Death is not something most people relish. It is not something we want to be associated with. We don’t want to be near it. But is it as much a part of us as life is. We will all eventually experience physical death. Most of us will have people close to us die. Death is inescapable.
My great-grandmother was an incredible woman of God. As she came close to the end of her years on earth, she said she would often spend her days in the company of angels. At almost 101 years old, her eyesight had faded, but she could still see the outline of an angel sitting in her rocking chair keeping her company as she prayed for her family.
Years before she kept constant company with angels, she birthed a son. She was on in years. In fact, my mother was already on the scene. She had an uncle just a few months younger than her. Wesley was born with Down’s Syndrome in addition to several other serious physical conditions. But he lit up the room.
I never knew Uncle Wesley. He died before he ever really lived. But he had a happy childhood. He loved and was loved. How do I know? I’ve heard the stories. I’ve looked at pictures. I’ve watched him wave to the camera on the old film from a trip to Disneyland. But the promise of life was never fulfilled for him.
The Bible gives an account of another boy who lost his life too early. In 2 Kings 4, we see Elisha forming a bond with a Shunamite woman and her husband. For all the couple did for him and his servant, Elisha gave the promise of a son to the childless couple.
Sure enough, a year later, the woman had a son. The boy grew, but one day in the fields, something went terribly wrong. The boy collapsed and, after being carried home, died in his mother’s arms. The promise was dead.
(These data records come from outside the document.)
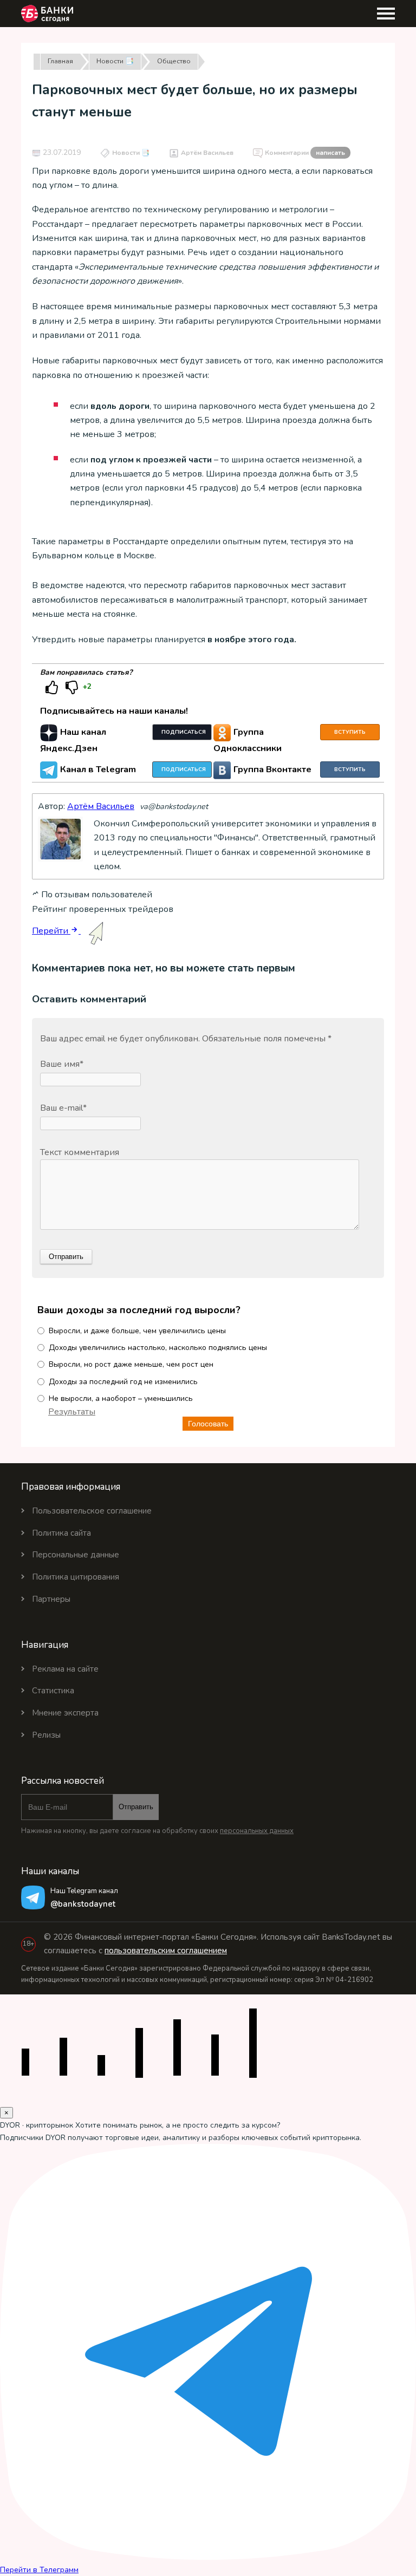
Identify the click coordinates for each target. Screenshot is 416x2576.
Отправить (136, 1807)
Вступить (350, 732)
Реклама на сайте (65, 1669)
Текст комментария (79, 1152)
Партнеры (51, 1599)
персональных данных (257, 1831)
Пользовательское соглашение (92, 1510)
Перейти (51, 931)
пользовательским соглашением (166, 1950)
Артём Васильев (207, 152)
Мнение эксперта (65, 1712)
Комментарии (305, 152)
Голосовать (208, 1423)
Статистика (53, 1690)
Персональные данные (75, 1554)
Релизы (46, 1735)
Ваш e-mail (63, 1108)
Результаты (71, 1412)
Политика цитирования (75, 1576)
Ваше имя (61, 1064)
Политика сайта (61, 1533)
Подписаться (183, 732)
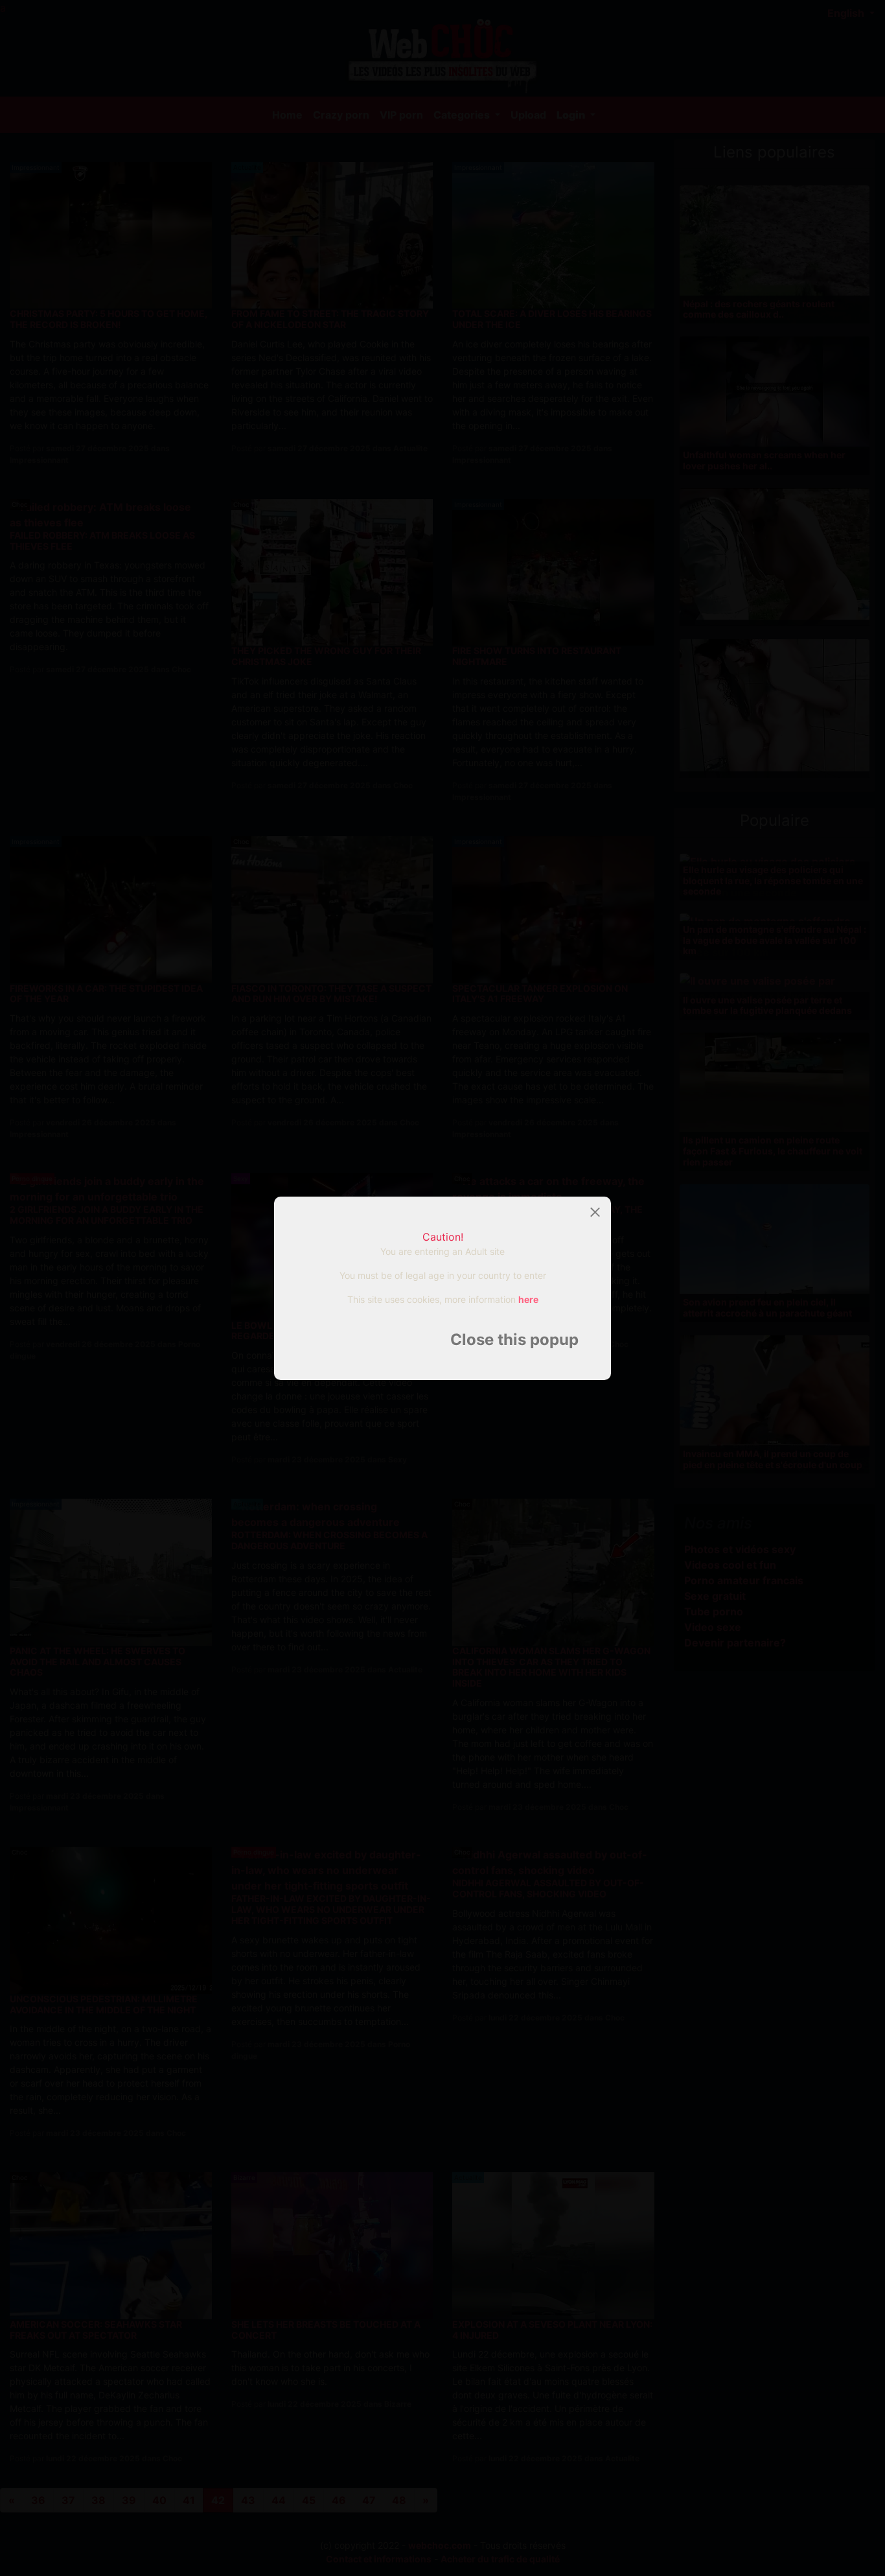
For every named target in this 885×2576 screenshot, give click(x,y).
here (528, 1299)
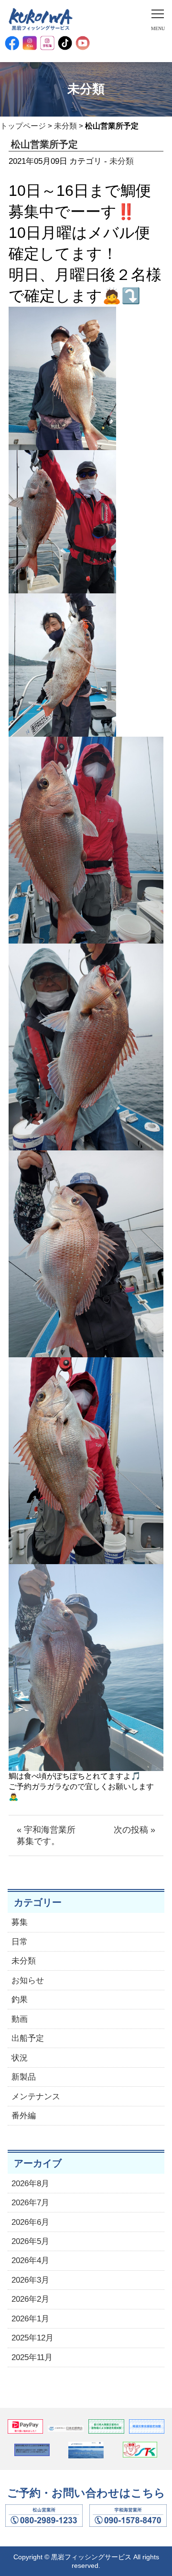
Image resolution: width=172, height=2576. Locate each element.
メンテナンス (35, 2096)
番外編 (23, 2115)
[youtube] (82, 43)
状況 (19, 2057)
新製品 (23, 2077)
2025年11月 (32, 2357)
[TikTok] (65, 43)
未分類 (65, 126)
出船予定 (27, 2038)
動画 (19, 2019)
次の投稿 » (134, 1830)
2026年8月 (30, 2183)
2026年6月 (30, 2222)
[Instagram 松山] (29, 43)
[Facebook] (12, 43)
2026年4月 (30, 2260)
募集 (19, 1922)
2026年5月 (30, 2241)
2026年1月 (30, 2318)
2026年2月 (30, 2299)
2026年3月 (30, 2280)
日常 (19, 1941)
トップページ (23, 126)
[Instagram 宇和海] (47, 43)
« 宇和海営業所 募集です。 (50, 1835)
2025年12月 (32, 2337)
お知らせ (27, 1980)
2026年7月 (30, 2202)
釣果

Did the woman wail and rail against God? Did she run out and slander Elisha for his failed promise? Did she shut herself off from the world? No. She laid the boy on the bed in the room she had prepared for Elisha and set out to find the man of God.
To make a long story short, the woman brought Elisha back with her. Elisha did his thing and the boy woke. The promise was not lost.
I wish I could say that Wesley, too, enjoyed the promise of a long life on earth, but he did not. The promise in his life lives on in the stories that have been told for generations. He lives on in the memories of those who loved him.
So what happens when our promise dies? Do we give up and mourn or, like the Shunamite woman, do we close the door on death and go seek out life? I think we too often give up too easily. We see death as finite. Death was not enough to keep a mother from seeking God. She knew a promise had been made and she was going to be sure that the one who made the promise kept it.
What promises have you lost? What will it take for you to get them back? Instead of giving up so easily, go after it.
For he performs what is appointed for me, and many such things are with Him.
Job 23:14 (NKJV)
If He promised it, He will perform it. Don’t just trust in the promise. Trust in the One who made the promise.